▸ Task requirements:
Repeat the data below verbatim, keeping every line intact.
________________________________________
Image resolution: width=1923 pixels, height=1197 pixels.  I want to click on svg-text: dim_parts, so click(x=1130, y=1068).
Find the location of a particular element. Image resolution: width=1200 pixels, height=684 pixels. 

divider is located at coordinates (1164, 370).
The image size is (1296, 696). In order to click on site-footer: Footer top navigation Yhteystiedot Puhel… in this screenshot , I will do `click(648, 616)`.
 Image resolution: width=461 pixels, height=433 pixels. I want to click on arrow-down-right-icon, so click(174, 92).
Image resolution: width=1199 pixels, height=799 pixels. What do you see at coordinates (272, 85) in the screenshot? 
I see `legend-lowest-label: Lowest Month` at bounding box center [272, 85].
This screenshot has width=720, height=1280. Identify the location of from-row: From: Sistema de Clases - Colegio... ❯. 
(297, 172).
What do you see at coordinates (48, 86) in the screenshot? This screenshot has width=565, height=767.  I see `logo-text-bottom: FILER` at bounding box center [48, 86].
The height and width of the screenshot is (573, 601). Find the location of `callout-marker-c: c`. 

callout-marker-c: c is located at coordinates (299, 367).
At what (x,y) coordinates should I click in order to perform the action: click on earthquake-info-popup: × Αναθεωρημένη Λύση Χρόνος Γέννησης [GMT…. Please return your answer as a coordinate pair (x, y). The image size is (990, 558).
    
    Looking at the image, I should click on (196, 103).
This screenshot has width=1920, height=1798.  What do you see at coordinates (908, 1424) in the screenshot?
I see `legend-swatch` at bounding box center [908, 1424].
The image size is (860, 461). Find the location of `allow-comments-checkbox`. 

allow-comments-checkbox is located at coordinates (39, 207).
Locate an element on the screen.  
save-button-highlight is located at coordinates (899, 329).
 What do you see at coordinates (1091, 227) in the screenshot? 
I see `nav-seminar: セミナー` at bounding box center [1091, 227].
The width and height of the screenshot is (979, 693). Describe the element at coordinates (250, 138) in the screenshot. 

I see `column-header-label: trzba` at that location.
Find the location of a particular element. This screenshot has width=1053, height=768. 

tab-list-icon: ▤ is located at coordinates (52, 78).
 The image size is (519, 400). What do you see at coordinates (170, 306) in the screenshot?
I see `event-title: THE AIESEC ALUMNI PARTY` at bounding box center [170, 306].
________________________________________
▸ Your solution:
Image resolution: width=1923 pixels, height=1197 pixels.  I want to click on svg-text: dim_parts, so click(x=1130, y=1068).
Find the location of a particular element. Image resolution: width=1200 pixels, height=684 pixels. 

divider is located at coordinates (1164, 370).
The image size is (1296, 696). In order to click on site-footer: Footer top navigation Yhteystiedot Puhel… in this screenshot , I will do `click(648, 616)`.
 Image resolution: width=461 pixels, height=433 pixels. I want to click on arrow-down-right-icon, so click(174, 92).
Image resolution: width=1199 pixels, height=799 pixels. What do you see at coordinates (272, 85) in the screenshot? 
I see `legend-lowest-label: Lowest Month` at bounding box center [272, 85].
This screenshot has width=720, height=1280. Identify the location of from-row: From: Sistema de Clases - Colegio... ❯. 
(297, 172).
What do you see at coordinates (48, 86) in the screenshot? This screenshot has width=565, height=767.  I see `logo-text-bottom: FILER` at bounding box center [48, 86].
The height and width of the screenshot is (573, 601). Find the location of `callout-marker-c: c`. 

callout-marker-c: c is located at coordinates (299, 367).
At what (x,y) coordinates should I click in order to perform the action: click on earthquake-info-popup: × Αναθεωρημένη Λύση Χρόνος Γέννησης [GMT…. Please return your answer as a coordinate pair (x, y). The image size is (990, 558).
    
    Looking at the image, I should click on (196, 103).
This screenshot has width=1920, height=1798.  What do you see at coordinates (908, 1424) in the screenshot?
I see `legend-swatch` at bounding box center [908, 1424].
The image size is (860, 461). Find the location of `allow-comments-checkbox`. 

allow-comments-checkbox is located at coordinates (39, 207).
Locate an element on the screen.  
save-button-highlight is located at coordinates (899, 329).
 What do you see at coordinates (1091, 227) in the screenshot? 
I see `nav-seminar: セミナー` at bounding box center [1091, 227].
The width and height of the screenshot is (979, 693). Describe the element at coordinates (250, 138) in the screenshot. 

I see `column-header-label: trzba` at that location.
Find the location of a particular element. This screenshot has width=1053, height=768. 

tab-list-icon: ▤ is located at coordinates (52, 78).
 The image size is (519, 400). What do you see at coordinates (170, 306) in the screenshot?
I see `event-title: THE AIESEC ALUMNI PARTY` at bounding box center [170, 306].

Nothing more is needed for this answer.